Create Your First Dataflow with Amazon S3 and Snowflake
In this tutorial, you'll create your first complete Data Flow with Estuary using publicly available data.
The dataset you'll use is composed of zipped CSV files in an Amazon S3 cloud storage bucket. You'll transport this data to a table in your own Snowflake data warehouse.
Prerequisites
You'll need:
-
An Estuary account. If you don't have one, visit Estuary's dashboard to register for free.
-
A Snowflake free trial account (or a full account). Snowflake trials are valid for 30 days.
Introduction
The data
New York City hosts the United States' largest bike share program, Citi Bike. Citi Bike shares ride data in CSV format with the public, including the starting and ending times and locations for every ride. They upload new data monthly to their Amazon S3 bucket as a zipped CSV file.
In this scenario, let's imagine you're interested in urban bike safety, or perhaps you plan to open a bike store and entice Citi Bike renters to buy their own bikes. You'd like to access the Citi Bike data in your Snowflake data warehouse.
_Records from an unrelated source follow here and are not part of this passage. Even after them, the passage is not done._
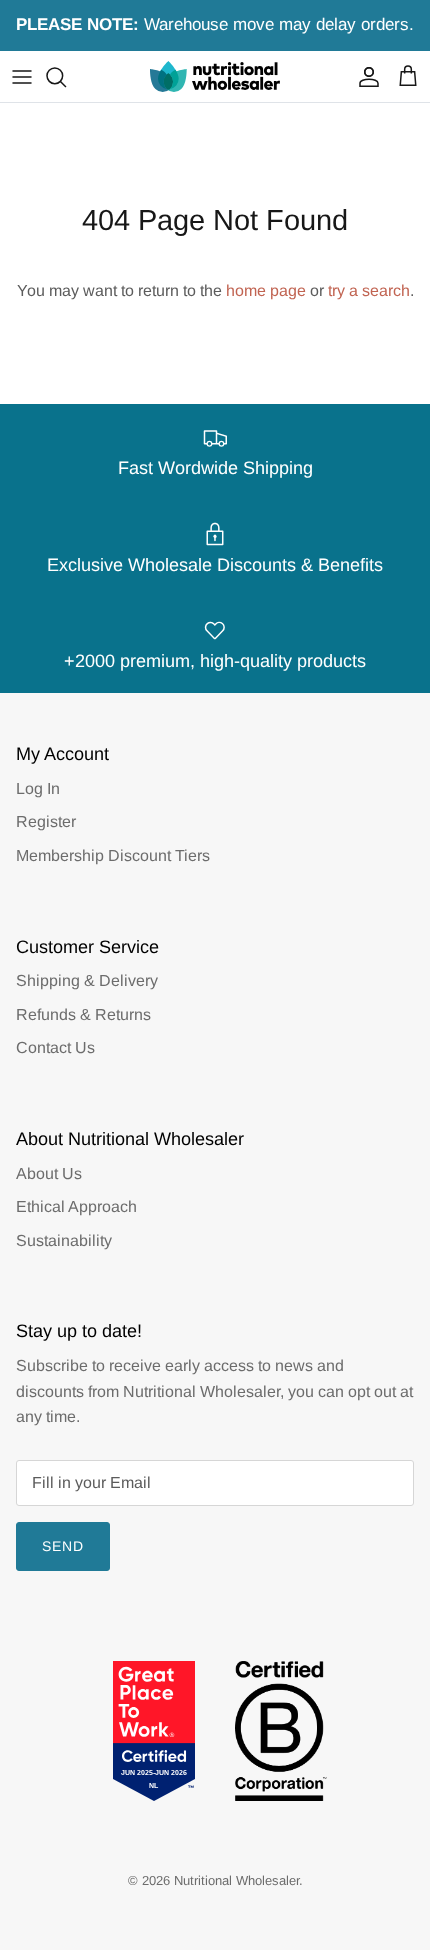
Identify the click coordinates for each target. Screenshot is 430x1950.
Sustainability (64, 1240)
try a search (369, 290)
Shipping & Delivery (87, 980)
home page (266, 290)
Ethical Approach (76, 1206)
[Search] (66, 77)
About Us (49, 1173)
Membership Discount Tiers (113, 855)
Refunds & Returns (83, 1014)
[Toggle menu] (22, 77)
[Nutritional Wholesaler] (215, 76)
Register (46, 821)
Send (63, 1546)
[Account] (364, 77)
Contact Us (55, 1047)
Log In (38, 788)
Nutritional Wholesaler (236, 1880)
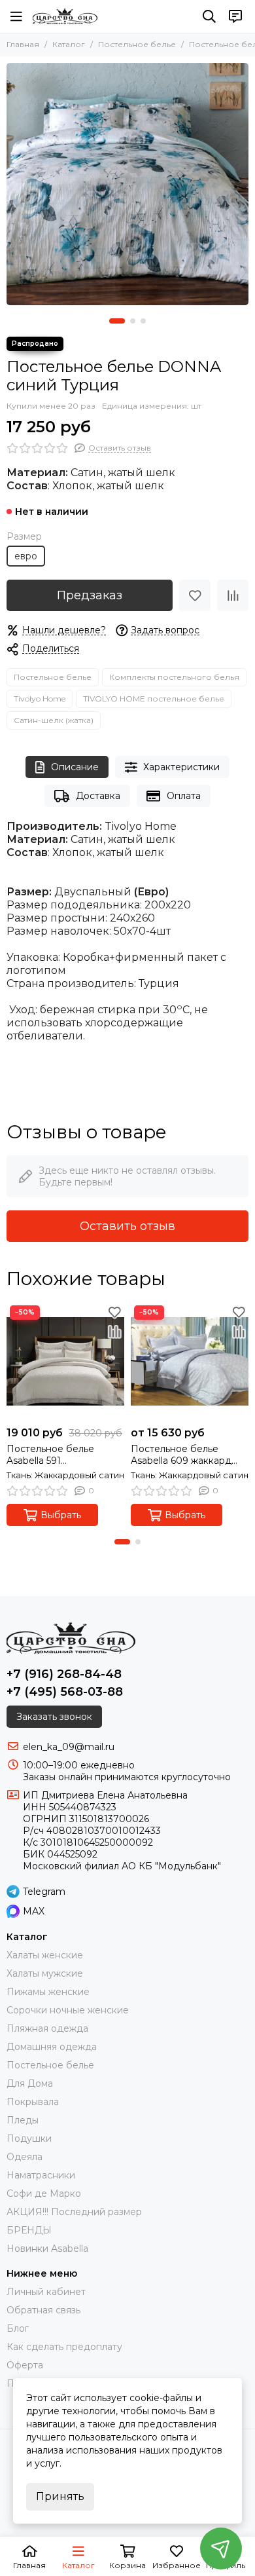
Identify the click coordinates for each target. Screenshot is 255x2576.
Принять (60, 2496)
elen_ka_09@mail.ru (68, 1747)
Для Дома (30, 2083)
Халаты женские (45, 1955)
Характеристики (181, 767)
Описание (75, 767)
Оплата (184, 796)
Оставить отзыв (127, 1226)
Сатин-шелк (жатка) (54, 720)
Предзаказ (89, 595)
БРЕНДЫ (29, 2230)
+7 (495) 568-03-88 (65, 1692)
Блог (18, 2328)
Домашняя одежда (52, 2047)
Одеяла (24, 2157)
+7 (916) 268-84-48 (64, 1674)
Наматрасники (41, 2175)
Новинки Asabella (47, 2248)
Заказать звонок (54, 1717)
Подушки (29, 2138)
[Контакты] (235, 16)
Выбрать (61, 1515)
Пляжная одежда (47, 2028)
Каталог (68, 44)
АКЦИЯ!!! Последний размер (74, 2212)
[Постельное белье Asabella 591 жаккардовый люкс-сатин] (65, 1361)
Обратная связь (43, 2310)
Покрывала (33, 2102)
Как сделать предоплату (64, 2347)
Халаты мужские (45, 1973)
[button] (117, 321)
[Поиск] (209, 16)
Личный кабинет (46, 2292)
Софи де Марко (44, 2193)
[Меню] (16, 16)
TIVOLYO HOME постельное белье (153, 698)
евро (25, 556)
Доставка (98, 796)
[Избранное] (195, 595)
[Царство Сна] (65, 16)
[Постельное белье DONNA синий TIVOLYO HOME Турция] (127, 184)
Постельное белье (137, 44)
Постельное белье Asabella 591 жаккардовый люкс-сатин (53, 1454)
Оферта (25, 2365)
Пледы (23, 2120)
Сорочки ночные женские (68, 2010)
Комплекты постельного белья (174, 677)
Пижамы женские (48, 1992)
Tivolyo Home (39, 698)
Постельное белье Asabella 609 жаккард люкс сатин (181, 1454)
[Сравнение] (232, 595)
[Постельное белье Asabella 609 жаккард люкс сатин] (189, 1361)
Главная (23, 44)
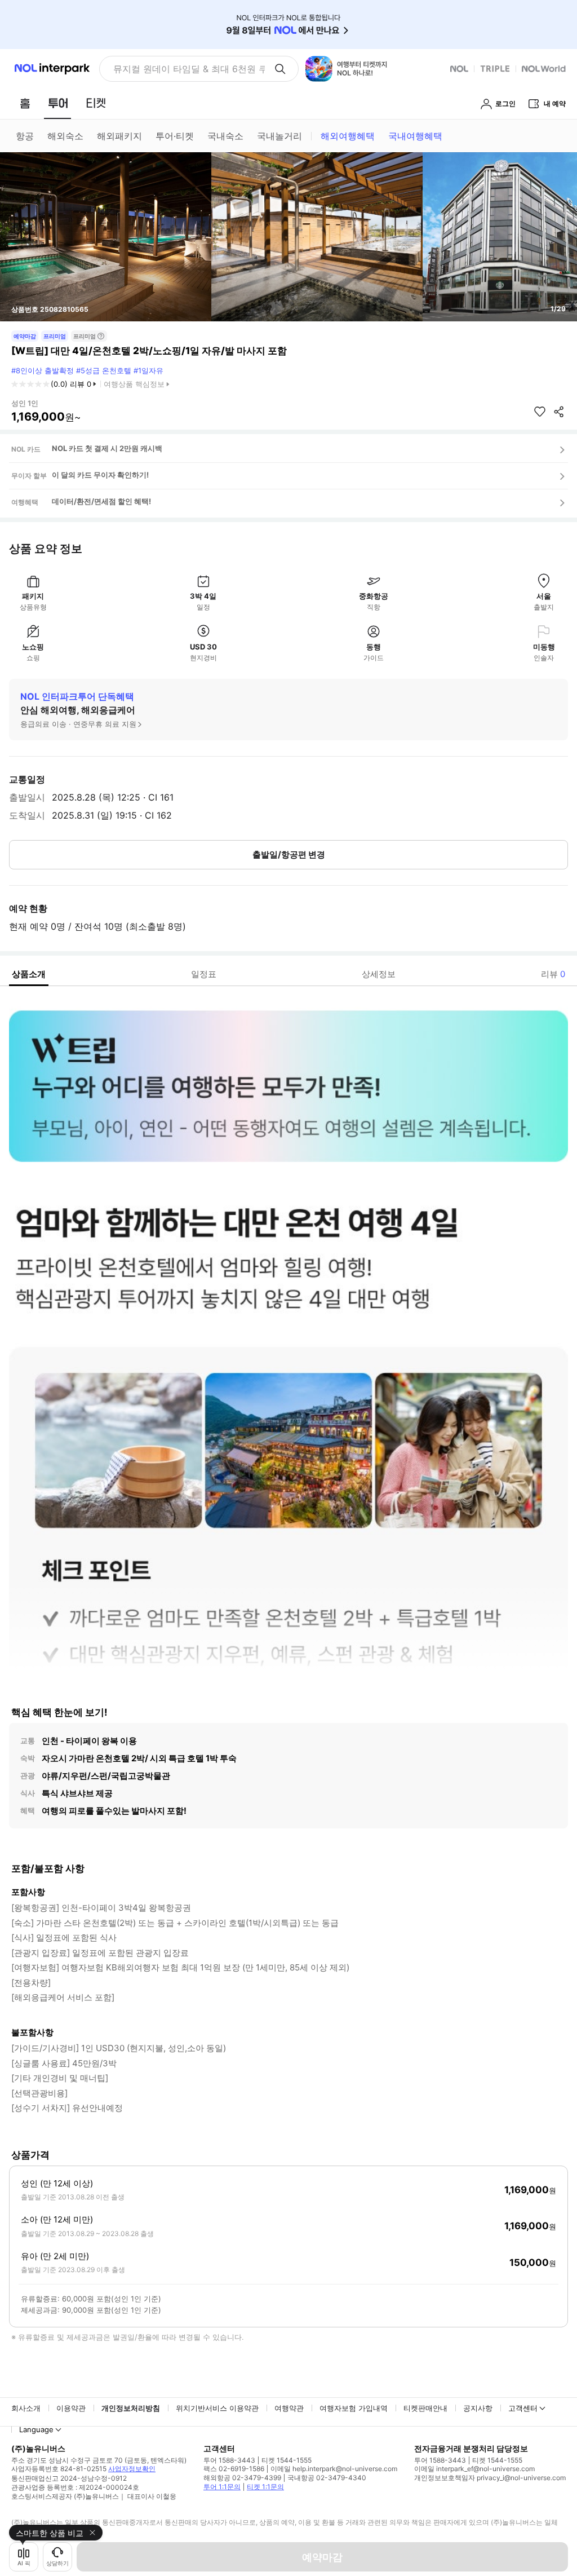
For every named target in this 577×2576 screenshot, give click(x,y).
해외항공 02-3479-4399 (242, 2477)
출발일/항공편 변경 (288, 854)
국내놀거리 (279, 136)
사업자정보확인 (132, 2468)
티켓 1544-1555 (286, 2460)
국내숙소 (225, 136)
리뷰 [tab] (553, 974)
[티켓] (95, 103)
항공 (25, 136)
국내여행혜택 (415, 136)
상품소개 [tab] (29, 974)
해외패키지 (119, 136)
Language (36, 2429)
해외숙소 (65, 136)
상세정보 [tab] (379, 974)
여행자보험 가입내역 (353, 2407)
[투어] (57, 103)
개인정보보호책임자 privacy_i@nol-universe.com (490, 2477)
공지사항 (477, 2407)
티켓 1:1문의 (265, 2486)
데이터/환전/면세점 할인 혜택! (101, 501)
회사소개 (26, 2407)
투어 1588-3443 (229, 2460)
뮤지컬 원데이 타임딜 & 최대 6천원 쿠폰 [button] (189, 68)
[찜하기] (540, 411)
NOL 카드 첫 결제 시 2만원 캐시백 (107, 448)
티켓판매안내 (425, 2407)
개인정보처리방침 (130, 2407)
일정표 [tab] (203, 974)
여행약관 (289, 2407)
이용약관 (71, 2407)
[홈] (24, 103)
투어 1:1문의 (222, 2486)
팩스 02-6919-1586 (233, 2468)
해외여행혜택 (348, 136)
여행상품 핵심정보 (134, 383)
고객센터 (523, 2407)
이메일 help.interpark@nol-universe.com (333, 2468)
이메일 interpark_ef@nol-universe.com (474, 2468)
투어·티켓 (175, 136)
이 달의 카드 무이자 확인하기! (100, 474)
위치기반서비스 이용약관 (217, 2407)
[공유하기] (559, 411)
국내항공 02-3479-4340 (326, 2477)
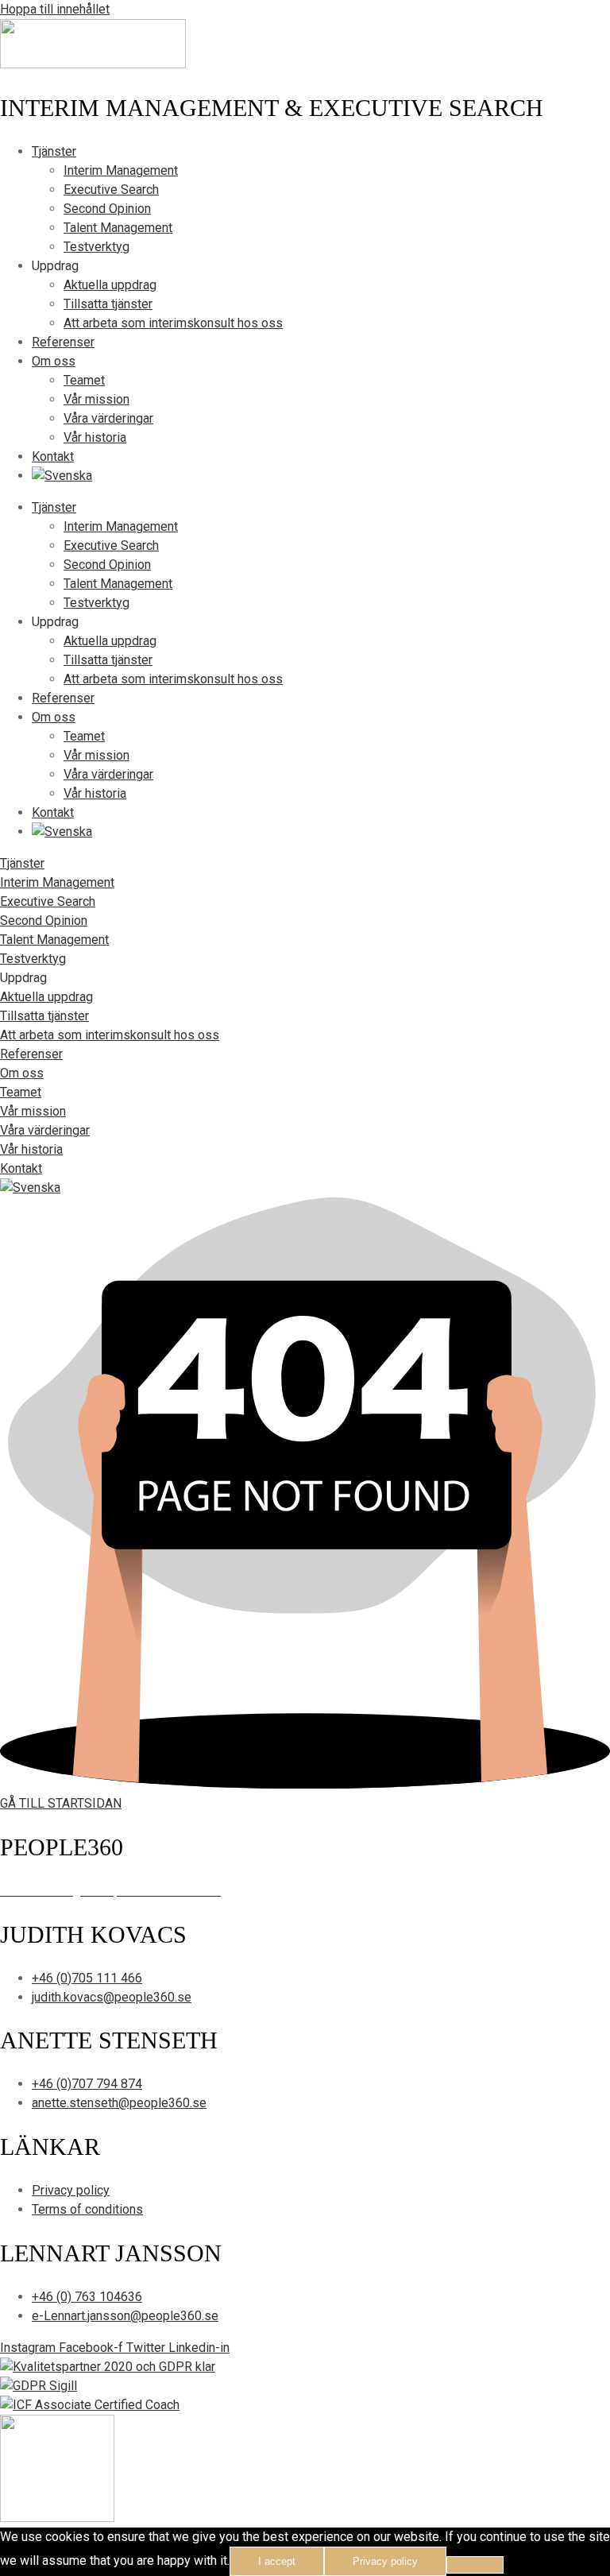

From there, you plan to use your data analytics platform of choice to explore the data, and perhaps integrate it with business intelligence apps.
You can use Estuary to build a real-time Data Flow that will capture all the new data from Citi Bike as soon as it appears, convert it to Snowflake's format, and land the data in your warehouse.
Estuary
In Estuary, you create Data Flows to connect data source and destination systems.
The simplest Data Flow comprises three types of entities:
-
A data capture, which ingests data from the source. In this case, you'll capture from Amazon S3.
-
One or more collections, which Estuary uses to store that data inside a cloud-backed data lake.
-
A materialization, to push the data to an external destination. In this case, you'll materialize to a Snowflake data warehouse.
For the capture and materialization to work, they need to integrate with outside systems: in this case, S3 and Snowflake, but many other systems can be used. To accomplish this, Estuary uses connectors. Connectors are plug-in components that interface between Estuary and an outside system. Today, you'll use Estuary's S3 capture connector and Snowflake materialization connector.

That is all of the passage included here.